We've seen that with the four other Ebola patients in the United States who spent time outside of quarantine. One, Liberian national Thomas Duncan, did so when he was extremely symptomatic. Nobody who came into contact with these patients — not the passengers who rode on a flight with Amber Joy Vinson, nor the family members who cared for Duncan — caught the disease. That's partly because Ebola patients aren't very contagious before they become intensely symptomatic and partly because the disease itself is fairly difficult to spread.

There is no reason to think that Spencer's actions were dangerous. Yes, he was carrying a disease that is very deadly. But at the first sign of his symptoms — the moment he knew he could be contagious — he quarantined.

We need more doctors like Spencer

The organization that Spencer worked with in Guinea, Doctors Without Borders, is doing a heroic service in West Africa right now. It has brought more than 700 medical workers to an area of the world with barely any medical infrastructure to contain the worst-ever Ebola outbreak.

ebola docs

The work Spencer and his colleagues do is  physically challenging, emotionally draining, and risky. This is why you hear World Bank president Jim Yong Kim, a doctor himself, declaring Spencer "a hero."

"He went and did the one thing we need to do to stop more cases here and everywhere else," Kim said. "We need to have health workers."

While Doctors Without Borders has developed some of the best protocols for how to protect health workers treating Ebola patients — protocols the CDC used in developing guidelines for American hospitals — they are not foolproof. Twenty-two health workers with the group have become infected; 12 have died.
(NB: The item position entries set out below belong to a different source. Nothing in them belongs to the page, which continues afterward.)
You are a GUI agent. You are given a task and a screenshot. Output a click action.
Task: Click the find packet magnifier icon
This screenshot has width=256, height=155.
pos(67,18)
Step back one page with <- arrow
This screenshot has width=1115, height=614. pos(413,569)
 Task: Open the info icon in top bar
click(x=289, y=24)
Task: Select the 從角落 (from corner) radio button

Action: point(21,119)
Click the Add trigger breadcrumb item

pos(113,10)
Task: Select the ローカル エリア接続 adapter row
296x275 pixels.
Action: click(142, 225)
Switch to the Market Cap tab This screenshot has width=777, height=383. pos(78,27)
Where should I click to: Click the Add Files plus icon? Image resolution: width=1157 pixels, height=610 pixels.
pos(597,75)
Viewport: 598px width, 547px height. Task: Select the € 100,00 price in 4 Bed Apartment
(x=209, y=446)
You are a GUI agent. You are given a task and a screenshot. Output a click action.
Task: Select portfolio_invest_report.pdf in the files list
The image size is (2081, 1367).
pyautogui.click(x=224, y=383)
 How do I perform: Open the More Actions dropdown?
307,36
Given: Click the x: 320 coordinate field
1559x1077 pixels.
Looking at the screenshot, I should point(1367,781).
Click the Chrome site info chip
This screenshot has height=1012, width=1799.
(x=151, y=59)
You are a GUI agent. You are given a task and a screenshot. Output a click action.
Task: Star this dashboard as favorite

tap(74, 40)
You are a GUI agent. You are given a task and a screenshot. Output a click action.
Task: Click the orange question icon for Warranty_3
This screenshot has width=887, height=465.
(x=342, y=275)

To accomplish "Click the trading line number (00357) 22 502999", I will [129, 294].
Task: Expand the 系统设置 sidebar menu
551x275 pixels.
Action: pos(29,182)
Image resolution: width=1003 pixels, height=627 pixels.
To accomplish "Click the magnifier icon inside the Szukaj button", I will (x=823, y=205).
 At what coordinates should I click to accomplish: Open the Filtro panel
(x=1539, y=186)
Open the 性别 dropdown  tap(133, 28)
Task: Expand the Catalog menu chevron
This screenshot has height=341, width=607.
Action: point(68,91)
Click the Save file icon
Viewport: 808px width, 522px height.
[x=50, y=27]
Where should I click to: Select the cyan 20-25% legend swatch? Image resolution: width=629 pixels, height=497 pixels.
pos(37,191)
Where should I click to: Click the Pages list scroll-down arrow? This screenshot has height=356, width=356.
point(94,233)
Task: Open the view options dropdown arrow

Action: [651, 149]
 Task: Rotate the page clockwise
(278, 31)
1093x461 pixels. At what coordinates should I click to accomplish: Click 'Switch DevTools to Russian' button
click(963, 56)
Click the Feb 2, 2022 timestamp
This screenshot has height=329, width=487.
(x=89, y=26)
"Every day we have deaths," Daniel Lucey, an American doctor working with the group, told Bloomberg News of his work in Liberia. "Every morning you get up at 6 a.m., go to sleep at 11 p.m. Meetings in the morning and meetings at night, and you work, work, work until you can't work anymore. Then you get up in the morning and do it again."

Doctors Without Borders, another volunteer physician told Bloomberg, is at "a breaking point." "There's a sense that there's a major wave of infections that's about to wash everything away," the same doctor says.

Now is the exact moment we need more doctors like Spencer to treat patients in West Africa to contain the outbreak there — and stop more cases from coming to the United States. Mandatory quarantines are an unjustified and cruel punishment for doctors who put their lives at risk. Perhaps more to the point, by giving doctors one more reason to avoid treating Ebola patients and stemming the spread of disease, they would end up putting the rest of us at risk, too.